Après s'être demandé si les OGM étaient l'avenir de l'humanité, on peut se demander si les OGM ont un avenir ?
En Inde, des milliers de producteurs de coton se suicident, alors qu'un coton OGM [1] les a conduits au surendettement.
En Europe, l'Allemagne vient de rejoindre la France, la Grèce, l'Autriche, la Hongrie et le Luxembourg, en activant la clause de sauvegarde lui permettant d'interdire la mise en culture du Maïs MON 810.
Le Roundup, l'herbicide phare de la société Monsanto, qui commercialise le maïs NK 603 tolérant cette herbicide, pourrait voir son efficacité décroître dans les années à venir, des « mauvaises herbes » résistantes au glyphosate ayant fait leur apparition. Quel avenir pour un Maïs dont la qualité principale serait présente dans les herbes qui poussent naturellement dans les champs ?
Dernier rebondissement, un groupe indépendant d'experts démontent le dernier argument de la firme semencière en publiant un rapport le 14 avril dernier dans lequel il montre que les rendements des OGM sont loin des résultats annoncés.
En effet, hors destruction massive de récolte par des invasions d'insectes, l'accroissement de la production pour le maïs Bt comme le MON 810 plafonneraient à de taux de 7 à 12%. En fait, l'amélioration de la productivité serait le résultat des dernières innovations agricoles et non le fruit de la technologie OGM.
Un résultat qui confortent un rapport du ministère américain de l'agriculture qui, déjà en 2006, ne notait aucune amélioration significative de rendements.
Ces rapports sont réfutés par la firme, mais sa ligne de défense est basée sur des hausses de rendements dans des régions du monde où la lutte contre les ravageurs est plus difficile qu'en Europe.
Le message s'avère brouillé
car le Maïs MON 810 qui produit la toxine de la bactérie Baccillus Thuringiensis, et le Maïs NK 603 tolérant le roundup ne permettent pas des hausses de rendements sur les mêmes critères.
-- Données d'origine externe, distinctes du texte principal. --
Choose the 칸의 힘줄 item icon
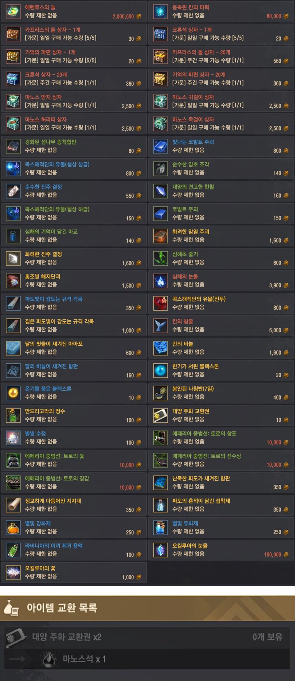Screen dimensions: 295x681 click(x=160, y=326)
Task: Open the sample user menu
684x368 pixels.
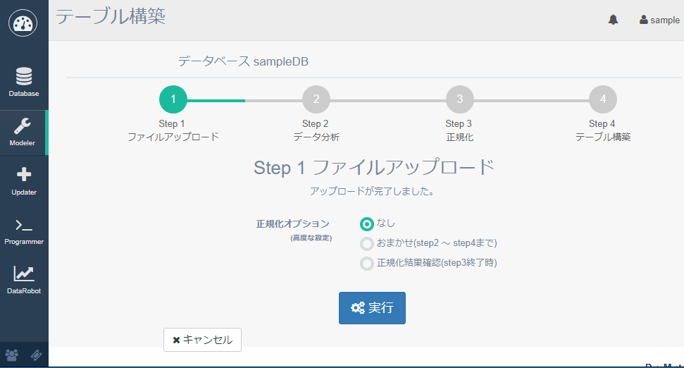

Le MON 810 résistent aux insectes ravageurs, son rendement est donc accru là où les ravageurs sont présents et très actifs. Le NK 603, tolérant le Roundup suppose une hausse de rendement en permettant la destruction de toute concurrence par l'usage sur la récolte de l'herbicide à base de glyphosate.
Selon le cas, l'impact sur les rendements de l'utilisation d'une semence OGM va être plus ou moins important en fonction de la région du monde où on la cultive. Plus généralement, l'apparition de résistance au Roundup dans les champs sur lesquels il est utilisé est un signal fort de la nature. Les solutions technologiques que nous développons s'avèrent éphémères et parfois catastrophiques. En effet, l'utilisation de la toxine Bt dans le maïs MON 810 pourrait conduire à l'apparition de résistance bien plus dommageable car, rappelons-le,
la toxine de Baccillus Thuringiensis est la seule arme naturelle dont nous disposons contre les ravageurs de stock, une arme utilisée d'ailleurs en agriculture biologique. La technologie OGM, telle qu'elle est développée aujourd'hui, semble donc sans avenir. Les premières réponses qui peuvent être apportées à la faim dans le monde restent une réduction du gaspillage des ressources, une réduction de notre consommation de viande [2], et un retour à la consommation de produits locaux et de saison. Et si possible, issu de l'agriculture biologique. [1] Coton Bt. [2] Il faut 4 kg de protéines végétales pour produire 1 kg de protéines animales. Olivier FRIGOUT, pour la Rédaction.